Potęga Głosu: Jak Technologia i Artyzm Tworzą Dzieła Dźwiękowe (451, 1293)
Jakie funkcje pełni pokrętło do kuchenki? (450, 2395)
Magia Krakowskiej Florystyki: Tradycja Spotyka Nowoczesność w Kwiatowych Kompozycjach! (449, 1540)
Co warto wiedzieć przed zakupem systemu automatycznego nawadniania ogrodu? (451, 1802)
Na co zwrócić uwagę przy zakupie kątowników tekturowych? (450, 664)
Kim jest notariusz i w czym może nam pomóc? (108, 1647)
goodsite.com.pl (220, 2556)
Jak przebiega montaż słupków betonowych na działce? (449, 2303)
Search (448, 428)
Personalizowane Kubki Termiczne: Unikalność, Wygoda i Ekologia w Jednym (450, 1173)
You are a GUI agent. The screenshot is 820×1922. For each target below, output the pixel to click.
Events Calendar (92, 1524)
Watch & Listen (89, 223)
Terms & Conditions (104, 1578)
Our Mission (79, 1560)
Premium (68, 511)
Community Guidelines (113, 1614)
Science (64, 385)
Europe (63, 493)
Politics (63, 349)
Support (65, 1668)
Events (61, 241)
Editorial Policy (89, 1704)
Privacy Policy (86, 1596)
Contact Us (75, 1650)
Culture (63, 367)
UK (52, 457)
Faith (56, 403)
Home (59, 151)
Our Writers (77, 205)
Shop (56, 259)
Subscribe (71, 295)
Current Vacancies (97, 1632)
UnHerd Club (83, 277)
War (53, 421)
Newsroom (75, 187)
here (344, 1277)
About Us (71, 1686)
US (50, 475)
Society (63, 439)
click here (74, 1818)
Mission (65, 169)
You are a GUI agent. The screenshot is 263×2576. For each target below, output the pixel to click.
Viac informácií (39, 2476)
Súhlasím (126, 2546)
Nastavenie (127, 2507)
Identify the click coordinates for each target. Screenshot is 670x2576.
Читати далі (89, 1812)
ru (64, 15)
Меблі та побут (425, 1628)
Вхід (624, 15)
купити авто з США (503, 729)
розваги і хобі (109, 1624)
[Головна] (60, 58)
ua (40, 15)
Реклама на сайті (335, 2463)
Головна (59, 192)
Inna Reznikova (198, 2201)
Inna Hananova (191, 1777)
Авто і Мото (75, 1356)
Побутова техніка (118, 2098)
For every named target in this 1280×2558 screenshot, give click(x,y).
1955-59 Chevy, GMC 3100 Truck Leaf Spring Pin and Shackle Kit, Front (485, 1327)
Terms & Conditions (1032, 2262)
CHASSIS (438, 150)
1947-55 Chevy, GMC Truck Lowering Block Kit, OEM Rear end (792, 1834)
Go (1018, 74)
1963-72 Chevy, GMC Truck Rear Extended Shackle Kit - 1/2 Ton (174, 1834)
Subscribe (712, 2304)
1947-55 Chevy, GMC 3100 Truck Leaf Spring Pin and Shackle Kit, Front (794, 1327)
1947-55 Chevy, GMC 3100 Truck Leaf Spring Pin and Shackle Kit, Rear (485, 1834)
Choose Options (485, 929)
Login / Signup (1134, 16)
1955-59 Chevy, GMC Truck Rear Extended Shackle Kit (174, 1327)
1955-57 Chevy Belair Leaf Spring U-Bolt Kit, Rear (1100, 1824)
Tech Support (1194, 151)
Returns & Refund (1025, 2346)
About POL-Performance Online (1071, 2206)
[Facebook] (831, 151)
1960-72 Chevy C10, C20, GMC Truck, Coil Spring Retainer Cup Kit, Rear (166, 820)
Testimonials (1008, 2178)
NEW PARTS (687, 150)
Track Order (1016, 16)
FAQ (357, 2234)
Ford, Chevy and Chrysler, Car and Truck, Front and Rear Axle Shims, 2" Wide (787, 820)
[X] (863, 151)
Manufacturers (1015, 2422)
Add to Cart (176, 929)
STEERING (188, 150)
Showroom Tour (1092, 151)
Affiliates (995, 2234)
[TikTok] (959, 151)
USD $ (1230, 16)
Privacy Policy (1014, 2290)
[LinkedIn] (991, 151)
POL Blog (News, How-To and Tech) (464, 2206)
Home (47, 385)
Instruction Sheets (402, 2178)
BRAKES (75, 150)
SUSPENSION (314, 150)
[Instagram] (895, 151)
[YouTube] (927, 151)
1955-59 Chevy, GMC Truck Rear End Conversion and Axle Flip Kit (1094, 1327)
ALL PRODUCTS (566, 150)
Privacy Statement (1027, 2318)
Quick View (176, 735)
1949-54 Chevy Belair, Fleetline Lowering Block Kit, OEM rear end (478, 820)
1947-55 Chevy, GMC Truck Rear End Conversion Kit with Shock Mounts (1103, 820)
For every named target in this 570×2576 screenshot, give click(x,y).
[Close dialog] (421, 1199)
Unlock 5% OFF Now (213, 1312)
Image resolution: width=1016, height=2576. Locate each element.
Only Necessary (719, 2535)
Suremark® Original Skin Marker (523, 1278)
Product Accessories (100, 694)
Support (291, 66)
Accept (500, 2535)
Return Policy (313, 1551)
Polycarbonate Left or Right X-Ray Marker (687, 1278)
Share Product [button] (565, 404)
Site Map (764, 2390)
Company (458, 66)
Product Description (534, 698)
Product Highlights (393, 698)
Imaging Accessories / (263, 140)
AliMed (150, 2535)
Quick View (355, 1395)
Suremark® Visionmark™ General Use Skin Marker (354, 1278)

************

WHAT IS EXPECTED: All of the entries need to be given again, word for word.

FINAL ANSWER:
Potęga Głosu: Jak Technologia i Artyzm Tworzą Dzieła Dźwiękowe (451, 1293)
Jakie funkcje pełni pokrętło do kuchenki? (450, 2395)
Magia Krakowskiej Florystyki: Tradycja Spotyka Nowoczesność w Kwiatowych Kompozycjach! (449, 1540)
Co warto wiedzieć przed zakupem systemu automatycznego nawadniania ogrodu? (451, 1802)
Na co zwrócić uwagę przy zakupie kątowników tekturowych? (450, 664)
Kim jest notariusz i w czym może nam pomóc? (108, 1647)
goodsite.com.pl (220, 2556)
Jak przebiega montaż słupków betonowych na działce? (449, 2303)
Search (448, 428)
Personalizowane Kubki Termiczne: Unikalność, Wygoda i Ekologia w Jednym (450, 1173)
You are a GUI agent. The screenshot is 820×1922. For each target below, output the pixel to click.
Events Calendar (92, 1524)
Watch & Listen (89, 223)
Terms & Conditions (104, 1578)
Our Mission (79, 1560)
Premium (68, 511)
Community Guidelines (113, 1614)
Science (64, 385)
Europe (63, 493)
Politics (63, 349)
Support (65, 1668)
Events (61, 241)
Editorial Policy (89, 1704)
Privacy Policy (86, 1596)
Contact Us (75, 1650)
Culture (63, 367)
UK (52, 457)
Faith (56, 403)
Home (59, 151)
Our Writers (77, 205)
Shop (56, 259)
Subscribe (71, 295)
Current Vacancies (97, 1632)
UnHerd Club (83, 277)
War (53, 421)
Newsroom (75, 187)
here (344, 1277)
About Us (71, 1686)
US (50, 475)
Society (63, 439)
click here (74, 1818)
Mission (65, 169)
You are a GUI agent. The screenshot is 263×2576. For each target below, output the pixel to click.
Viac informácií (39, 2476)
Súhlasím (126, 2546)
Nastavenie (127, 2507)
Identify the click coordinates for each target. Screenshot is 670x2576.
Читати далі (89, 1812)
ru (64, 15)
Меблі та побут (425, 1628)
Вхід (624, 15)
купити авто з США (503, 729)
розваги і хобі (109, 1624)
[Головна] (60, 58)
ua (40, 15)
Реклама на сайті (335, 2463)
Головна (59, 192)
Inna Reznikova (198, 2201)
Inna Hananova (191, 1777)
Авто і Мото (75, 1356)
Побутова техніка (118, 2098)
For every named target in this 1280×2558 screenshot, give click(x,y).
1955-59 Chevy, GMC 3100 Truck Leaf Spring Pin and Shackle Kit, Front (485, 1327)
Terms & Conditions (1032, 2262)
CHASSIS (438, 150)
1947-55 Chevy, GMC Truck Lowering Block Kit, OEM Rear end (792, 1834)
Go (1018, 74)
1963-72 Chevy, GMC Truck Rear Extended Shackle Kit - 1/2 Ton (174, 1834)
Subscribe (712, 2304)
1947-55 Chevy, GMC 3100 Truck Leaf Spring Pin and Shackle Kit, Front (794, 1327)
1947-55 Chevy, GMC 3100 Truck Leaf Spring Pin and Shackle Kit, Rear (485, 1834)
Choose Options (485, 929)
Login / Signup (1134, 16)
1955-59 Chevy, GMC Truck Rear Extended Shackle Kit (174, 1327)
1955-57 Chevy Belair Leaf Spring U-Bolt Kit, Rear (1100, 1824)
Tech Support (1194, 151)
Returns & Refund (1025, 2346)
About POL-Performance Online (1071, 2206)
[Facebook] (831, 151)
1960-72 Chevy C10, C20, GMC Truck, Coil Spring Retainer Cup Kit, Rear (166, 820)
Testimonials (1008, 2178)
NEW PARTS (687, 150)
Track Order (1016, 16)
FAQ (357, 2234)
Ford, Chevy and Chrysler, Car and Truck, Front and Rear Axle Shims, 2" Wide (787, 820)
[X] (863, 151)
Manufacturers (1015, 2422)
Add to Cart (176, 929)
STEERING (188, 150)
Showroom Tour (1092, 151)
Affiliates (995, 2234)
[TikTok] (959, 151)
USD $ (1230, 16)
Privacy Policy (1014, 2290)
[LinkedIn] (991, 151)
POL Blog (News, How-To and Tech) (464, 2206)
Home (47, 385)
Instruction Sheets (402, 2178)
BRAKES (75, 150)
SUSPENSION (314, 150)
[Instagram] (895, 151)
[YouTube] (927, 151)
1955-59 Chevy, GMC Truck Rear End Conversion and Axle Flip Kit (1094, 1327)
ALL PRODUCTS (566, 150)
Privacy Statement (1027, 2318)
Quick View (176, 735)
1949-54 Chevy Belair, Fleetline Lowering Block Kit, OEM rear end (478, 820)
1947-55 Chevy, GMC Truck Rear End Conversion Kit with Shock Mounts (1103, 820)
For every named target in this 570×2576 screenshot, give click(x,y).
[Close dialog] (421, 1199)
Unlock 5% OFF Now (213, 1312)
Image resolution: width=1016, height=2576. Locate each element.
Only Necessary (719, 2535)
Suremark® Original Skin Marker (523, 1278)
Product Accessories (100, 694)
Support (291, 66)
Accept (500, 2535)
Return Policy (313, 1551)
Polycarbonate Left or Right X-Ray Marker (687, 1278)
Share Product [button] (565, 404)
Site Map (764, 2390)
Company (458, 66)
Product Description (534, 698)
Product Highlights (393, 698)
Imaging Accessories / (263, 140)
AliMed (150, 2535)
Quick View (355, 1395)
Suremark® Visionmark™ General Use Skin Marker (354, 1278)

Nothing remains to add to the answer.